What needs to be done |
Convert the records starting at the line containing "The image size" and ending at the line containing "(268, 390).", both included, into a two-column CSV with the header input,output and one row per record, each field quoted and any line breaks replaced by spaces. Leave the pictures out.

Data to use |
Start of Block

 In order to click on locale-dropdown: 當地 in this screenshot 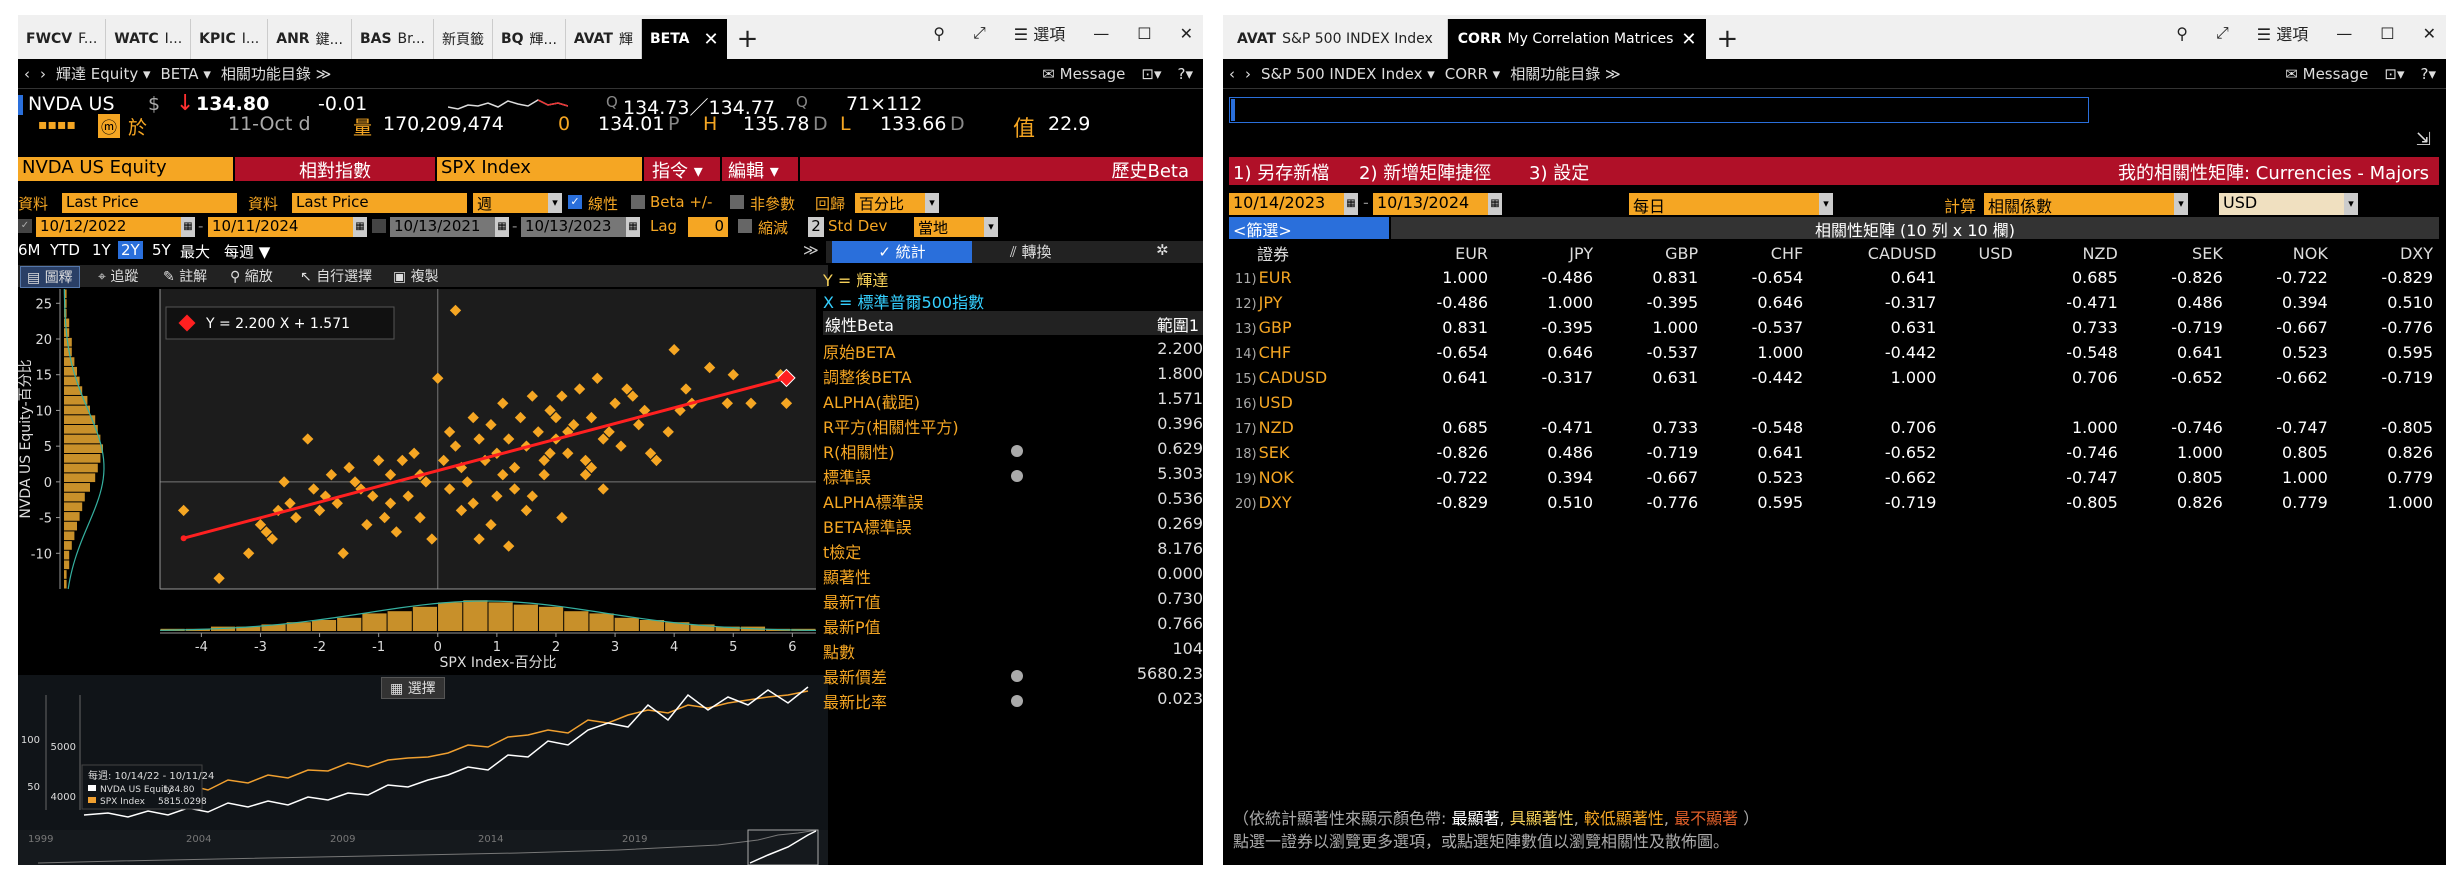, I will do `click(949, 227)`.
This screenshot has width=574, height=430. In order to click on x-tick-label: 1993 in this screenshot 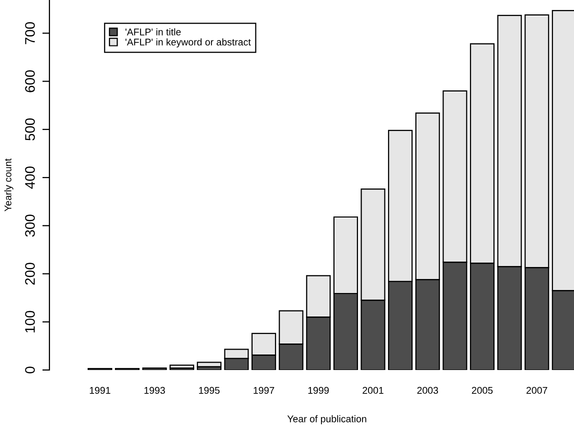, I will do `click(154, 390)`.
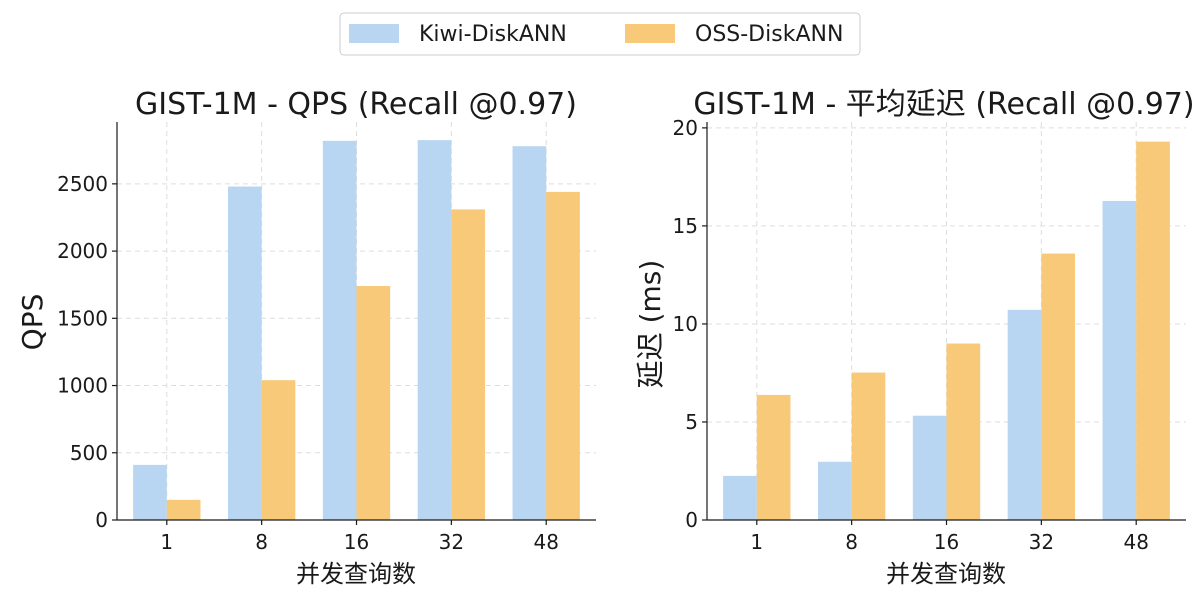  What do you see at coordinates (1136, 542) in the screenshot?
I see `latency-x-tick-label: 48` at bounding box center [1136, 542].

End of Block
Start of Block

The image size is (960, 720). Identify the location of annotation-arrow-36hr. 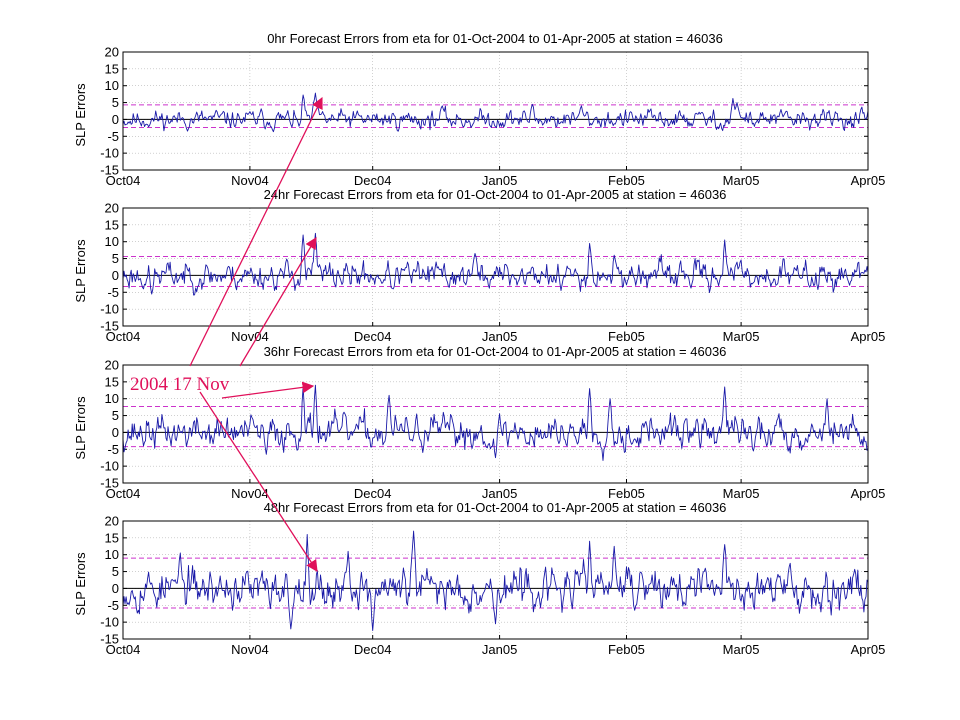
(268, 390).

End of Block

Exercise result |
input,output
"The image size is (960, 720). Identify the location of annotation-arrow-36hr.","(268, 390)."